必要な引数は、X（クラスタリングの対象となる行列）、n_data（Xのデータ数）、k(クラスタリング数）となります。

Xについて

ここでは、以下のように9×3の2次元配列を考えます。
0〜8の9つの数字がリストのインデックスに対応します。

X = np.arange(27).reshape(3,-1).T
<output>
array([[ 0,  9, 18],
       [ 1, 10, 19],
       [ 2, 11, 20],
       [ 3, 12, 21],
       [ 4, 13, 22],
       [ 5, 14, 23],
       [ 6, 15, 24],
       [ 7, 16, 25],
       [ 8, 17, 26]])

n_dataについて

計算しなくてもわかりますが、データ数は9になります。

n_data = X.shape[0]
<output>
9

kについて

今回はk =3としたいと思います。
したがって、Xを3つのクラスに分類することになります。

1. 重心の初期化

この関数は、最初の重心となるベクトルを決めるものです。
ベクトルは、Xの中からK（＝3）個をランダムに抽出します。

np.random.permutation(n_data)は、9つの数字をランダムに並び替えます。

np.random.permutation(n_data)

<output>
array([8, 2, 7, 5, 6, 4, 1, 0, 3])

np.random.permutation(n_data)[:k]は、リストのスライスを使って、ランダムに並び替えた数字の前からk個を取り出します。

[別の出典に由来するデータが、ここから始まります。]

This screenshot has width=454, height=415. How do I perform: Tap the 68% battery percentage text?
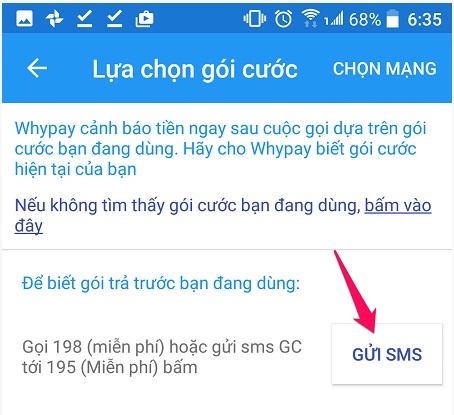tap(365, 19)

np.random.permutation(n_data)[:k]

<output>
array([8, 2, 7,])

X[idx]とすることで、Xからidxに対応するインデックスの行を取り出します。
それをcentroidsに格納します。
outputでは、Xからインデックス[8,2,7]に対応するリスト（行）が取り出されました。

centroids = X[idx]
centroids
<output>
array([[ 8, 17, 26],
       [ 2, 11, 20],
       [ 7, 16, 25]])

2. 重心からの距離の計算

3つの重心と、Xの9つの値との距離を計算します。
そのために、9×3の空の行列をまずは作ります。ここの3は、重心の数の3です。
この行列に距離を入れていきます。

distances = np.zeros((n_data, k))
distances

<output>
array([[0., 0., 0.],
       [0., 0., 0.],
       [0., 0., 0.],
       [0., 0., 0.],
       [0., 0., 0.],
       [0., 0., 0.],
       [0., 0., 0.],
       [0., 0., 0.],
       [0., 0., 0.]])

for文で、3つの重心からの距離を計算していきます。
まずは最初の重心0です。
centroids[0]には[8,17,26]が格納されています。
Xの9つのリスト（行）と[8,17,26]の差をとって二乗して、列方向に足し算し平方根をとったものをdistに格納します。

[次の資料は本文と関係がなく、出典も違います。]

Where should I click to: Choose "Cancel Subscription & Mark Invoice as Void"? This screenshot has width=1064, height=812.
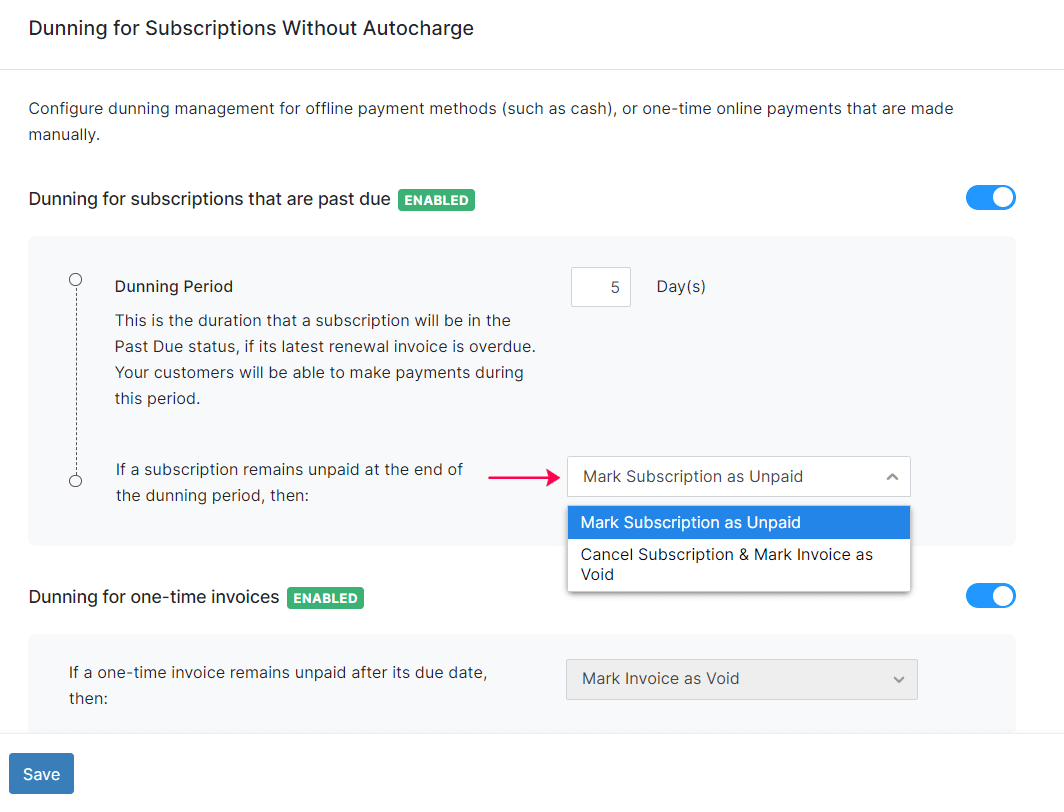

dist = np.sqrt(np.sum((X-centroids[0])**2, axis=1))
dist 
<output>
array([13.85640646, 12.12435565, 10.39230485,  8.66025404,  6.92820323,
        5.19615242,  3.46410162,  1.73205081,  0.        ])

重心0との距離distをゼロ行列だったdistanceの0列目に格納します。
最初のループを終了した時点では、distanceは以下の通りになります。

distance[:, 0] = dist
distance
<output>
array([[13.85640646,  0.        ,  0.        ],
       [12.12435565,  0.        ,  0.        ],
       [10.39230485,  0.        ,  0.        ],
       [ 8.66025404,  0.        ,  0.        ],
       [ 6.92820323,  0.        ,  0.        ],
       [ 5.19615242,  0.        ,  0.        ],
       [ 3.46410162,  0.        ,  0.        ],
       [ 1.73205081,  0.        ,  0.        ],
       [ 0.        ,  0.        ,  0.        ]])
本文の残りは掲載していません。